You'll see that knownGene is linked to kgXref:

hg18.kgXref.kgID (via knownGene.name)


and kgXref contains a column named geneSymbol.

All in one, you can get the positions of the transcripts for those genes:

mysql  -h  genome-mysql.cse.ucsc.edu -A -u genome -D hg18 -e 'select distinct X.geneSymbol,G.chrom,G.txStart-5000,G.txEnd+5000 from knownGene as G, kgXref as X where X.geneSymbol in ("APOB", "TTC39B", "ATF3", "RGS1", "LIPG") and X.kgId=G.name'
+------------+-------+----------------+--------------+
| geneSymbol | chrom | G.txStart-5000 | G.txEnd+5000 |
+------------+-------+----------------+--------------+
| APOB       | chr2  |       21072805 |     21125450 |
| ATF3       | chr1  |      210843616 |    210865739 |
| ATF3       | chr1  |      210800319 |    210865739 |
| ATF3       | chr1  |      210843616 |    210865704 |
| ATF3       | chr1  |      210849982 |    210864212 |
| LIPG       | chr18 |       45337424 |     45378276 |
| LIPG       | chr18 |       45337424 |     45367217 |
| RGS1       | chr1  |      190806479 |    190820782 |
| TTC39B     | chr9  |       15156560 |     15302244 |
| TTC39B     | chr9  |       15156560 |     15227442 |
| TTC39B     | chr9  |       15171584 |     15302244 |
| TTC39B     | chr9  |       15172968 |     15268702 |
| TTC39B     | chr9  |       15172968 |     15227442 |
+------------+-------+----------------+--------------+


I agree that the information is hard to find: I only knew where to find it because I use to play regularly with those tables.

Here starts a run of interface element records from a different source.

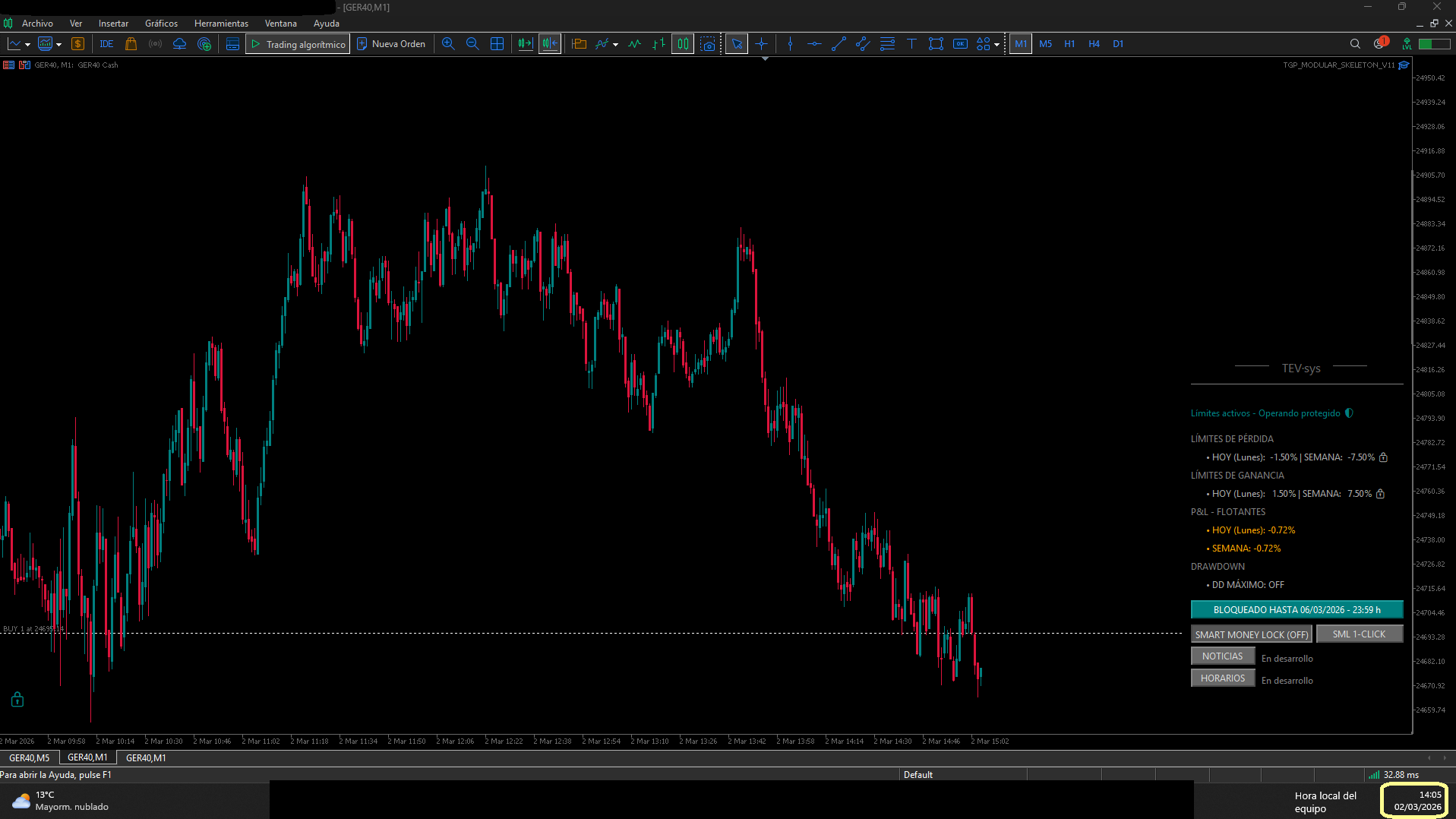Switch to the GER40,M5 chart tab

coord(29,757)
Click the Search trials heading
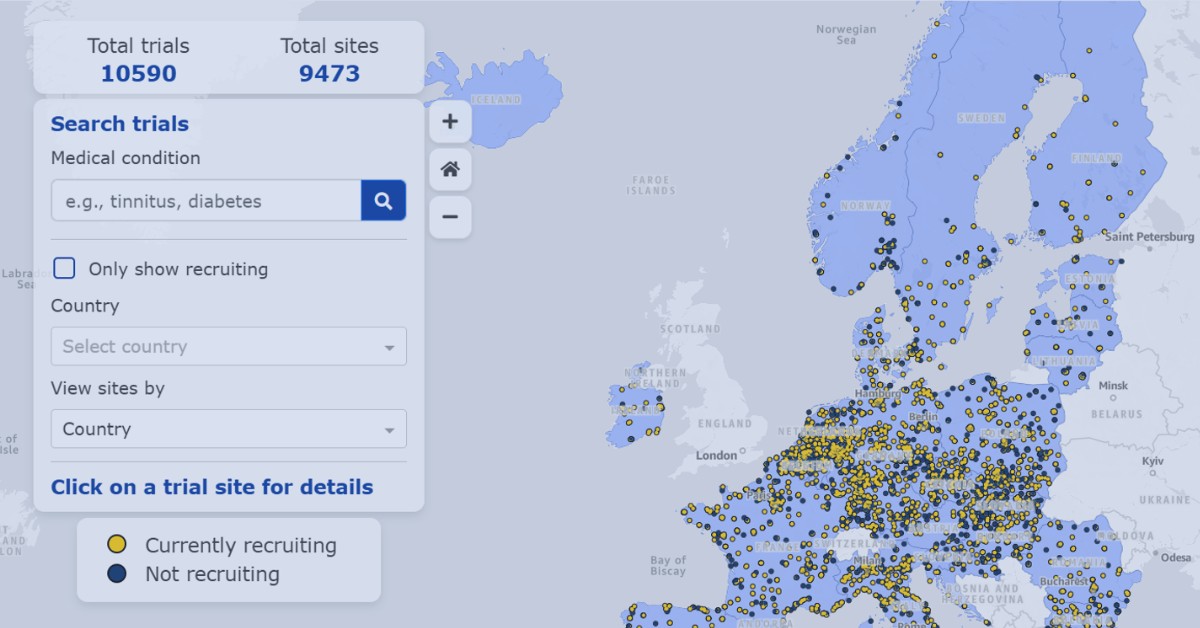The width and height of the screenshot is (1200, 628). pyautogui.click(x=120, y=124)
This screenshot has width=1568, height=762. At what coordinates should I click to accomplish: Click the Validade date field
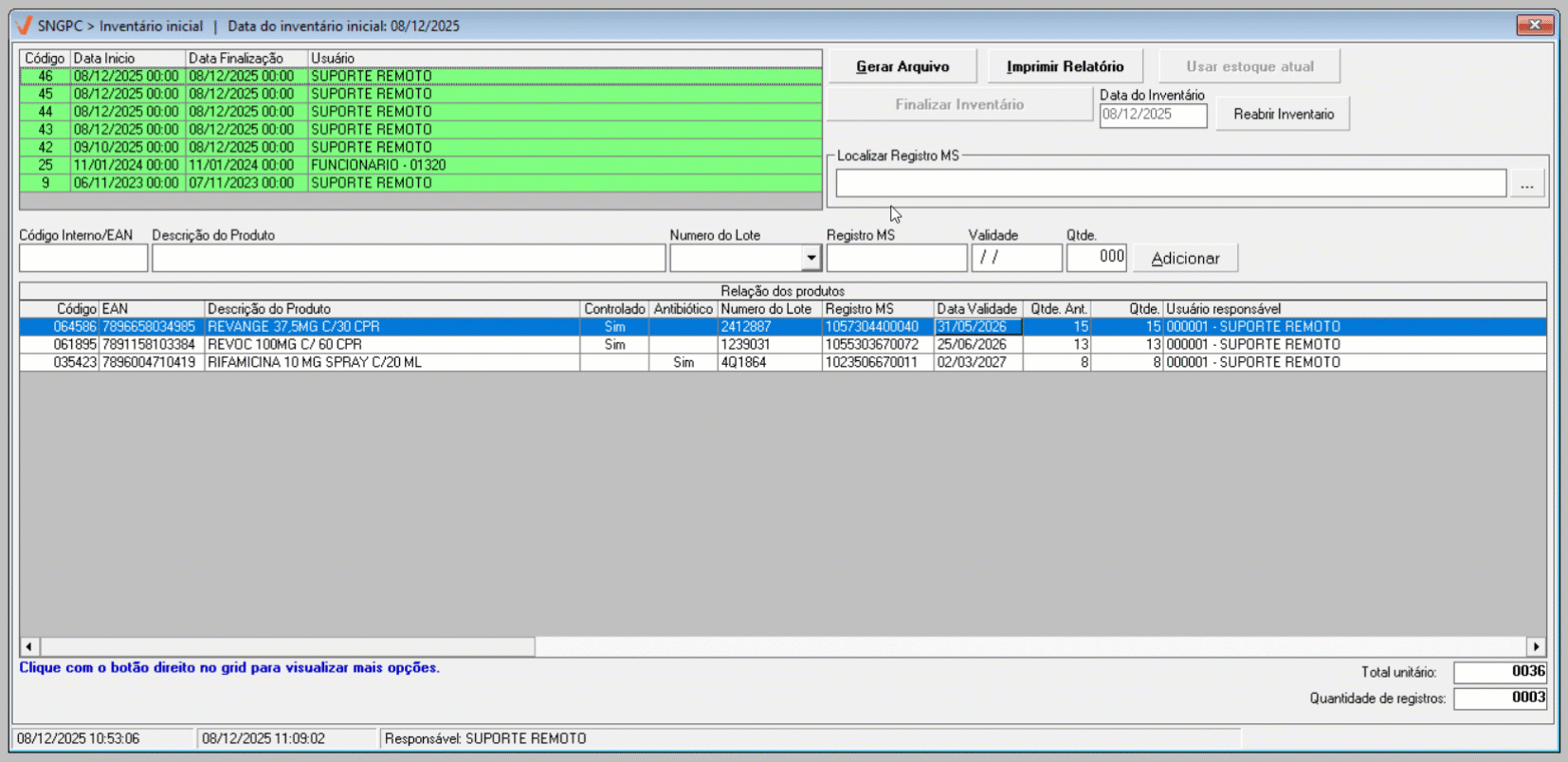point(1015,258)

The UCSC mailing list is a good place to find this kind of information.

I also did a lot of reverse engineering by just 'greping' the flat files available from the UCSC.

2
Entering edit mode

UCSC does not make calls on whether there is or is not a UTR on either side. It is based on whatever the source record provides. (You may know this, but it's something people ask us in trainings all the time too, so I thought I'd mention it...)

1
Entering edit mode

I don't think there is any table for a gene (refGene, knownGene, ensGene, ...) where the txStart!=chromStart, and where any regulatory region in 3'/5' would have been added. You can check this within the genome browser .

0
Entering edit mode

Thanks a lot Pierre. I need the genomic coordinates (as in chromStart and chromEnd instead of txStart/txEnd). I can't find those fields in knownGene / kgXref table.

0
Entering edit mode

why do you need chromStart instead of txStart ? it is just a label after all ?

0
Entering edit mode

Pls. correct me if I am wrong. In this URL, description for txStart is given as "Transcription start position". My assumption is that a gene could have regions that are not transcribed and I will miss those region if I use txStart/txEnd. I am looking at genomic coordinates for candidate gene analysis using genotype data. I need the genomic coordinates +/- 5KB(in bp) of a given gene for this particular analysis. In one of your earlier solution using UCSC MySQL you had used chromStart field of table snp130. I am looking for that particular field here.

0
Entering edit mode

OK, Got it. Thanks a lot for clarifying this.

0
Entering edit mode

Mary, Thanks for adding your thoughts. I was a bit confused with the field names txStart v/s chromStart.

4
Entering edit mode
11.1 years ago
Mary 11k

We used to love the annotation database overview here: http://genome.ucsc.edu/goldenPath/gbdDescriptionsOld.html And we used to show it to people in trainings all the time. They loved it. It was much easier to scan through and get a sense of what was available.

But it went away a few years back the upgrade that gave use the "describe table schema" button. We've been asking for a page like it again, but haven't come across it yet.